## What the task requires
Repeat the first line of the listing and each line after it, exactly, through the line containing "Select the fundamental".

## Source material
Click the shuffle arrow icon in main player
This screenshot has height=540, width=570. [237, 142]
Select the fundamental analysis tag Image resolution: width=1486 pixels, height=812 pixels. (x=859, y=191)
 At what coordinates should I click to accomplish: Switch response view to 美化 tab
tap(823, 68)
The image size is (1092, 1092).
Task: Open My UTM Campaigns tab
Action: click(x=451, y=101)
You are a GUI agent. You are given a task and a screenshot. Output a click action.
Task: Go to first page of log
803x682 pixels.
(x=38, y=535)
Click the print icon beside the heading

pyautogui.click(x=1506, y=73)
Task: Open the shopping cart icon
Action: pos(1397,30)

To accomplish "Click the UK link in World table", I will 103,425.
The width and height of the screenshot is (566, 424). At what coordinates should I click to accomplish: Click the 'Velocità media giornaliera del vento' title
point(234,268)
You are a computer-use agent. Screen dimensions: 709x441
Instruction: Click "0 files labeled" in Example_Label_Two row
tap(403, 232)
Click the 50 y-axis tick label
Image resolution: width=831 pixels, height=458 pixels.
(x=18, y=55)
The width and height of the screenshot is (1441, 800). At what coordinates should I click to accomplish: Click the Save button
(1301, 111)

## Response
Click the shuffle arrow icon in main player
This screenshot has height=540, width=570. [237, 142]
Select the fundamental analysis tag Image resolution: width=1486 pixels, height=812 pixels. (x=859, y=191)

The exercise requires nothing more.